Synteny maps for XR-like (Supp Fig. 8) and PR type (Supp Fig. 9) opsins were evaluated by BlastN searches. Genes flanking PR type were not conserved among SAR324 genome variants, except between two genomes from subclade A. Only a contig from the SLc 189 population genome had a flanking gene involved into the retinal biosynthesis (blh gene coding for the beta-carotene 15,15'- dioxygenase). In contrast, genomic regions flanking XR-like encoding genes were highly conserved among all the SAR324 genomes. XR-like genes were directly adjacent to a complete set of genes encoding enzymes for retinal biosynthesis.
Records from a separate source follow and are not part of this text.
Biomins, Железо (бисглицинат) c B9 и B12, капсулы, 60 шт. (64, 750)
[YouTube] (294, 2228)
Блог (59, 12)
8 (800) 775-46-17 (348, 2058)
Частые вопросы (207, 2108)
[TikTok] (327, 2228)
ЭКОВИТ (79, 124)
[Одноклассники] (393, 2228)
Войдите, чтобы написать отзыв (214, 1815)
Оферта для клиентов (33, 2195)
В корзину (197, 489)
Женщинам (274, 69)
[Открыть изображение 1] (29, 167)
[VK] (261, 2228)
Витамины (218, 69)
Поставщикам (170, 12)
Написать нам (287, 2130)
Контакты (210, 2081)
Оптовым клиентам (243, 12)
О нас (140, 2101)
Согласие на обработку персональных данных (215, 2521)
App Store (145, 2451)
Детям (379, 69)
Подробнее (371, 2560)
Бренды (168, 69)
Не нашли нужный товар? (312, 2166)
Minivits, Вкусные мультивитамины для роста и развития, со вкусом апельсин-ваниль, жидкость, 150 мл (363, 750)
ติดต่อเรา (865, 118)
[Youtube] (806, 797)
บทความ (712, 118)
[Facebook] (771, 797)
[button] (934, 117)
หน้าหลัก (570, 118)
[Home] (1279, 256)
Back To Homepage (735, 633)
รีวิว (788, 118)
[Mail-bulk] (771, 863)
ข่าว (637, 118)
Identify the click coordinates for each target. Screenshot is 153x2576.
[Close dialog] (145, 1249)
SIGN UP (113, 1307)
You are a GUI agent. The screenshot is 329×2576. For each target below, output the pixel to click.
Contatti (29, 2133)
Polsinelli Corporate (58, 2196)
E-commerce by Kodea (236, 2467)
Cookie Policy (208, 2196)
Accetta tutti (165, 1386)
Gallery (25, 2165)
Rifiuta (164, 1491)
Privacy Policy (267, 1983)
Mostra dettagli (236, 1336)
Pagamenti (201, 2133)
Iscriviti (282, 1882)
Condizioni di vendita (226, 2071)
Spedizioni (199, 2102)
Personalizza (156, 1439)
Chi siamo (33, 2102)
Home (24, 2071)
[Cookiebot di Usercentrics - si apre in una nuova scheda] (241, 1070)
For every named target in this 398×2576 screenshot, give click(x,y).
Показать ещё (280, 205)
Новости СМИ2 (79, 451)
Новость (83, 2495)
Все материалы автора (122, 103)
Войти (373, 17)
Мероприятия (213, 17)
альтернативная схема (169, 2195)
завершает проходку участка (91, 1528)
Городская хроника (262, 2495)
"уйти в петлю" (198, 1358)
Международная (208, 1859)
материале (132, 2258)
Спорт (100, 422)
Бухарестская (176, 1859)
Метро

Distributions in time of PR and XR-like types were explored by metagenomic read mapping, which revealed little temporal variability among the different ecotypes bearing them (data not shown). Diel variability in SAR324 opsin gene abundance and transcription was explored via metatranscriptomic and metagenomic read mapping (Fig. 5). PR gene transcription was below the limit of detection, while XR-like opsins exhibited diel transcript abundances, with a XR transcript maxima occurring early in the morning each day.